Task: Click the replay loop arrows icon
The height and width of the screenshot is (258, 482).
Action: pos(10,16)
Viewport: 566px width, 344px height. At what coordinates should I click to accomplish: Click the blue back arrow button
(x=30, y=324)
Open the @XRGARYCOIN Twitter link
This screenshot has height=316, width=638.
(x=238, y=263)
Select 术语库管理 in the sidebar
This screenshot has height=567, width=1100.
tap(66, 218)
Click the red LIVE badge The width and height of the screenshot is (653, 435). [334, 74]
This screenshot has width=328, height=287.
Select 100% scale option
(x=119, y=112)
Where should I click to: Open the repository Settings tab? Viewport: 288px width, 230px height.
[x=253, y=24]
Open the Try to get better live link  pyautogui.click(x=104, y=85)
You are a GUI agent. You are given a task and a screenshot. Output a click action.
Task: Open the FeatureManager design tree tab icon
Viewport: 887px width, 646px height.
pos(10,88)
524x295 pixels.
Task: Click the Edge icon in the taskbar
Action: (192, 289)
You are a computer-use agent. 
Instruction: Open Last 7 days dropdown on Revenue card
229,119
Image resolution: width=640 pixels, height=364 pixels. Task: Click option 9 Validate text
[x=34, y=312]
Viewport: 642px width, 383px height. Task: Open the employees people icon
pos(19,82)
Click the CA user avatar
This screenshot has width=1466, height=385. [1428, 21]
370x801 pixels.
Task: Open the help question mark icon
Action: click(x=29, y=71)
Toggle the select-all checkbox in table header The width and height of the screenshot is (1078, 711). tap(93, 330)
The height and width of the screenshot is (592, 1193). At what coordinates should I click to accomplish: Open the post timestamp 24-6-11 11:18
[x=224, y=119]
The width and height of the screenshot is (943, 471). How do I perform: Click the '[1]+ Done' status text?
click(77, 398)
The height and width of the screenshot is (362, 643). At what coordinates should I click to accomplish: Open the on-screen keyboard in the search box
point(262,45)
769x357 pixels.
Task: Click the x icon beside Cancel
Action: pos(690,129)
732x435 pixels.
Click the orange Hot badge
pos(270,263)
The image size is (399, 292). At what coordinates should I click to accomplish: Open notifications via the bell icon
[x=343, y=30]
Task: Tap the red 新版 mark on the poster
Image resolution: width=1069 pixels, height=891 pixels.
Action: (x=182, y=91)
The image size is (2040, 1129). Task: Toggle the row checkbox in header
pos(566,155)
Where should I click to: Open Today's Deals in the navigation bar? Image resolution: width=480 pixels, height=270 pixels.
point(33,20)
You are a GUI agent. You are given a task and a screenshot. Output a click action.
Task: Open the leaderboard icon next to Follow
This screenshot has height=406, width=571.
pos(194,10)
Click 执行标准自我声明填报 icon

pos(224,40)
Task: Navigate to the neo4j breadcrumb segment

Instructions for the task —
Quote the listing word for word from its first line through the line in which "You are a computer-use agent." appears.

Written response —
Task: Click the replay loop arrows icon
The height and width of the screenshot is (258, 482).
Action: pos(10,16)
Viewport: 566px width, 344px height. At what coordinates should I click to accomplish: Click the blue back arrow button
(x=30, y=324)
Open the @XRGARYCOIN Twitter link
This screenshot has height=316, width=638.
(x=238, y=263)
Select 术语库管理 in the sidebar
This screenshot has height=567, width=1100.
tap(66, 218)
Click the red LIVE badge The width and height of the screenshot is (653, 435). [334, 74]
This screenshot has width=328, height=287.
Select 100% scale option
(x=119, y=112)
Where should I click to: Open the repository Settings tab? Viewport: 288px width, 230px height.
[x=253, y=24]
Open the Try to get better live link  pyautogui.click(x=104, y=85)
You are a GUI agent. You are given a task and a screenshot. Output a click action.
Task: Open the FeatureManager design tree tab icon
Viewport: 887px width, 646px height.
pos(10,88)
524x295 pixels.
Task: Click the Edge icon in the taskbar
Action: (192, 289)
You are a computer-use agent. 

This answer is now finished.